La governance economica globale, ancora non del tutto efficace e coordinata, è una componente fondamentale alla luce dello sviluppo dell'economia mondiale. La Cina, anche a detta delle istituzioni internazionali presenti, è un attore determinante negli equilibri della governance globale, che si è già dimostrata capace di assumersi responsabilità decisive, proporzionali al ruolo conquistato sul piano politico ed economico.

Pechino accetta responsabilità ma chiede considerazione

Come riportato da AgiChina24, proprio a quest'ultimo proposito, il primo ministro cinese ha voluto precisare che, malgrado le significative potenzialità del suo Paese, esso non può assumersi da solo le grandi responsabilità dell'economia mondiale, auspicando un maggior coordinamento a livello di governance globale. Insomma, pare conclusa l'era in cui una, o al massimo due superpotenze, sole al comando, accedevano alla stanza dei bottoni e determinavano la stabilità internazionale.
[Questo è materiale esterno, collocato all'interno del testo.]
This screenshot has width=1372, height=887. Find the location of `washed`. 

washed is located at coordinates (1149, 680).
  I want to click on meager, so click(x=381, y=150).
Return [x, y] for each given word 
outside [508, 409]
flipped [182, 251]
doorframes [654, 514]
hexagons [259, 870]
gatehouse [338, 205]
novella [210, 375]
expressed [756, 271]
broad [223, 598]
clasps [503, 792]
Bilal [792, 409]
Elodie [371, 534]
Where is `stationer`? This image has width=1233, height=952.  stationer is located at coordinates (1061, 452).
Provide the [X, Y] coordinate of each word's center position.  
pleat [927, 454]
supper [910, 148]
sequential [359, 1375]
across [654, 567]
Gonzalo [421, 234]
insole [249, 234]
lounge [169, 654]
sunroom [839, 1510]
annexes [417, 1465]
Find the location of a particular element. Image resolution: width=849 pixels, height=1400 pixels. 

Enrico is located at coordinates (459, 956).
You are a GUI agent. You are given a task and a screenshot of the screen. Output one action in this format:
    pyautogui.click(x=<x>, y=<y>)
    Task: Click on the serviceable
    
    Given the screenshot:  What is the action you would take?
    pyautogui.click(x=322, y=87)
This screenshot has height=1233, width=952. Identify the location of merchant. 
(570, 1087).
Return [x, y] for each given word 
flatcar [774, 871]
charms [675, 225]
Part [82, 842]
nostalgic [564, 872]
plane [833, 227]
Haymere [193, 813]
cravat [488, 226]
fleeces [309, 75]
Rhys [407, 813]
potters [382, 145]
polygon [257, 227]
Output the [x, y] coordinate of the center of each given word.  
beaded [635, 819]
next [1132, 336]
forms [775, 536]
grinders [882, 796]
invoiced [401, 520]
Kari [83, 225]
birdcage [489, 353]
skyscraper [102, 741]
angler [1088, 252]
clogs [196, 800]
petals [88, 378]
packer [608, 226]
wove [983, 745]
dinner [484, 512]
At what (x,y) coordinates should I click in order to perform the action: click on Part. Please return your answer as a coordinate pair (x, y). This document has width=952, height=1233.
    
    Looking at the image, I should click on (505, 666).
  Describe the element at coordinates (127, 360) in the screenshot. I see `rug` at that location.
Il G20 di settembre dovrà presumibilmente mettere in luce i deficit di rappresentatività dell'Asia che, ad eccezione del ruolo geoeconomico tradizionalmente ricoperto dal Giappone, recrimina maggiore considerazione, a partire dal trasferimento verso i propri Paesi di alcune sedi istituzionali dell'economia e della finanzia mondiali, non ultimo il presidente kazako Nursultan Nazarbayev, che nel settembre dello scorso anno aveva chiesto lo spostamento delle principali sedi ONU in Asia.

Qualcosa di analogo, tra le righe, sembra aver voluto precisare Li Keqiang ai suoi ospiti, cioè che la Cina non può solamente assumersi oneri ed impegni nell'interesse generale ma, logicamente, pretende anche più considerazione e maggiori spazi decisionali nel quadro della governance globale, al di là del recente ingresso dello yuan nel paniere dei diritti speciali di prelievo del FMI, un fatto importantissimo ma ancora non sufficiente a rappresentare in maniera ponderata gli equilibri internazionali di fatto esistenti.

Uno scoglio ostico e piuttosto insidioso, in tal senso, è proprio costituito dalle incertezze mostrate dall'Unione Europea in merito al riconoscimento dello status di economia di mercato alla Cina che, dopo trentotto anni di riforme e faticosi ma incessanti adeguamenti agli standard internazionali - da ultimo proprio il discusso taglio dell'overcapacity nella siderurgia - chiede a Bruxelles di essere trattata così come tutti gli altri Paesi membri del WTO.